Per lungo tempo la storia sociale di Matera ha visto una città fondamentalmente agricola ripiegata su se stessa, isolata, priva di prospettiva e di sviluppo, dove la qualità della vita era bassa, una città da cui fuggire non appena se ne fosse presentata l’occasione. I Sassi erano il simbolo del degrado sociale, un cratere infernale in cui uomini e donne vivevano all’interno di grotte insieme agli animali e in una situazione di totale assenza di salubrità, dove bisognava andare a prendere l’acqua alla fonte con le brocche o accontentarsi dell’acqua piovana che fluiva dai tetti nelle cisterne scavate sotto i pavimenti. La  speranza di vita era bassa e le malattie frequenti, in un trascorrere la vita dolente e rassegnato. Carlo Levi fu tra i primi a denunciare la situazione di degrado delle abitazioni nei Sassi e Palmiro Togliatti, a seguito di una visita, li definì addirittura “la Vergogna d’Italia”. 
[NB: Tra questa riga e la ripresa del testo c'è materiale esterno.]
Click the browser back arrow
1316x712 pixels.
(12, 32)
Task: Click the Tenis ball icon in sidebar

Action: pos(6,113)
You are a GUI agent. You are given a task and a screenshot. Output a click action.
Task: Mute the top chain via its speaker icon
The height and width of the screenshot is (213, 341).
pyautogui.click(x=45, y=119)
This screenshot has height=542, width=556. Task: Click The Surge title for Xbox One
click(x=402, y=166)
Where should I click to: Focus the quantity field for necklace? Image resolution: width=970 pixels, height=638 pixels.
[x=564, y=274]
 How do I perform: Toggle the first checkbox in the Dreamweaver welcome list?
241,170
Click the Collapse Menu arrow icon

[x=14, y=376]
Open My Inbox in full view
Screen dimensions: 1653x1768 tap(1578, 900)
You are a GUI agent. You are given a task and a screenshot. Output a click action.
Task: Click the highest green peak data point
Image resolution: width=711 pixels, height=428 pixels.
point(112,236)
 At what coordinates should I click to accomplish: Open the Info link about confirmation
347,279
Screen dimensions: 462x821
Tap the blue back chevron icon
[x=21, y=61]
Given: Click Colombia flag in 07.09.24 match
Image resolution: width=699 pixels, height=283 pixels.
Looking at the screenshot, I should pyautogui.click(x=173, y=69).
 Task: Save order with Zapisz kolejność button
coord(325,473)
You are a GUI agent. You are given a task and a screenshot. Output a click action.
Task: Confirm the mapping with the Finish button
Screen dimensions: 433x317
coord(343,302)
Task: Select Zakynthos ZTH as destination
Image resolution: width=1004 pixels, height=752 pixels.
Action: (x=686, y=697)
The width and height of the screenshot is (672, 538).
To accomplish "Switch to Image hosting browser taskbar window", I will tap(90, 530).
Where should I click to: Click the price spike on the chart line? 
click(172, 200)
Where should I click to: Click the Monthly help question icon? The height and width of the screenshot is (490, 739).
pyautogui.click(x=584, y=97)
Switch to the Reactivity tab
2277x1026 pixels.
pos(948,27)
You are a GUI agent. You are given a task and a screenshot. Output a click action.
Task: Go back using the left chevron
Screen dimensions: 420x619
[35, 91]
Nelle grotte dei Sassi si cela la capitale dei contadini, il cuore nascosto della loro antica civiltà. Chiunque veda Matera non può non restarne colpito tanto è espressiva e toccante la sua dolente bellezza.

 Carlo Levi nel 1952

Solo il 17 maggio 1952 venne promulgata la Legge speciale per lo sfollamento dei Sassi di Matera, che prevedeva la costruzione di nuovi quartieri popolari distanti dal centro storico (dove furono costretti a trasferirsi, in modo coatto, circa 17.000 persone, all’epoca quasi i due terzi degli abitanti di Matera) e che lasciarono dietro di sé, abbandonati al loro destino di oblio e di desolazione, gli edifici scavati nei Sassi. Solo nel 1993, con l’iscrizione di Matera nei siti Unesco (*), primo sito del Meridione d’Italia ad esservi iscritto, è iniziato con vigore e lungimiranza il riscatto architettonico (nonché sociale e collettivo) che ha portato la città ad essere una delle mete turistiche più apprezzate nel Mondo e a vincere la candidatura di Capitale della Cultura 2019.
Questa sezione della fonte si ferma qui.